I could try to describe each sight, but my words could never do them justice. One could hardly describe walking on the same roads as Caesar, standing where Peter was crucified, or climbing to the top of St. Peter’s Basilica to watch the sun set over Rome. It is equally difficult to describe the joy found in laughing while running through the streets of Rome, umbrella-less in the pouring down rain, to make the last train home — all the while making wonderful memories with new friends.

IMG_6938After climbing to the top of St. Peter’s Basilica in Vatican City

Needless to say, this past week has been a whirlwind of a “grand tour” of Rome, and I’ve loved every second of it. Am I exhausted? Yes. Am I dreaming? Maybe. But mostly I am just thankful. I am thankful to be living in this beautiful country, and I am thankful for my parents’ generosity in giving me this adventure. Rome is magical, its sights magnificent and thought provoking. It is most certainly a city that everyone should have a chance to experience firsthand.

Warmest Regards,

Kristin Parsons

Aperitivo on Monday…Wine not!


This past Monday we had our first Aperitivo and wine tasting! Earlier that day, we had a wine history class, which helped us understand a huge part of Italian culture.  The vino was excellent and we all had our different opinions about each bottle that we tried. It offered a great opportunity to spend time with the leaders on the program in a casual environment.

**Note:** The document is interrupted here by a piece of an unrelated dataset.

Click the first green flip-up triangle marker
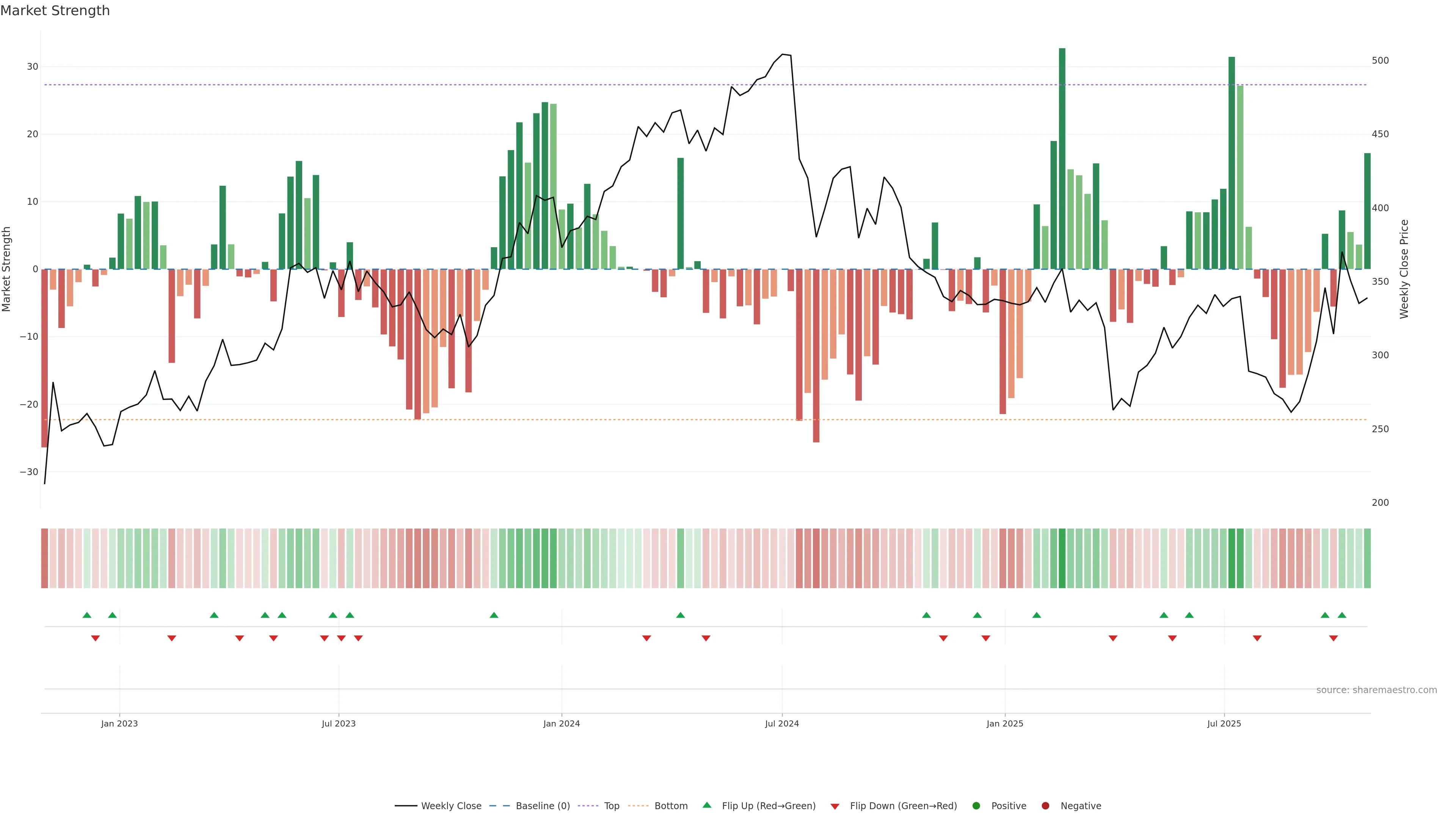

During the wine tasting, we were provided with an assortment of snacks including different meats, cheeses, olives, and breads from the program! It was so hard to wait for the aperitivo to start since we were all so hungry but we fought through our class and everyone had an absolute blast at the aperitivo! In this program, we are required in a few weeks to host an aperitivo for our professors and members of the community that we choose to invite! I know this has been all the girls’ favorite night so far on this trip! It was such a fun experience with our teachers.

This week we had classes three days, which is unusual but is fine because all the classes were spaced out to give us enough time in each one without being stressful and an opportunity to spend time with the professors in the classroom and ask questions. Survival Italian is a lifesaver!! It has helped us communicate properly with the shop owners and build a working relationship for when we go across the street each morning for our 1 euro cappuccinos! Arrivederci Auburn!


-Madison Bailey

Apertivo in Palazzo Chigi!

Aperitivo in Palazzo Chigi!


Auburn Invasion

Dragging two giant pieces of luggage across cobblestone roads with 19 other girls was a scene many citizens of Ariccia see each semester.  It was a humorous sight to behold. After trekking the short distance (although it seemed like miles), we arrived at the doorstep of our new home.

By “new home, ” I actually mean palace. We are the lucky few that call the historical Chigi Palace our home. For 12 weeks we will take classes here, eat here and get to know one another. By the end of the semester, this will be our home.

This week is entitled “orientation week” on our schedule. I feel like we have been constantly trying to orient ourselves. We are in a new city, new country, new continent and a new culture. Therefore, becoming familiar with this place is vital.

The first full day was long due to jet leg. We were taken on a walking tour of our new hometown in order to become better acquainted with Ariccia. Through our sleepy eyes, we experienced the charm it has to offer.

As the week progressed, we went on a group tour of Castelli Romani. Our little town is a part of this area. The surrounding towns we visited were Castel Gandalfo, Grottoferrata, Frescati, Nemi, Genzano, and Albano. Each possessed its own character. For example, Castel Gandalfo houses the pope’s summer villa and Nemi is known for growing small strawberries from volcanic soil. The towns’ personalities show through these unique contributions.

Although this place is still unfamiliar to most of us, it offers excitement. We have much to learn and explore as the weeks progress.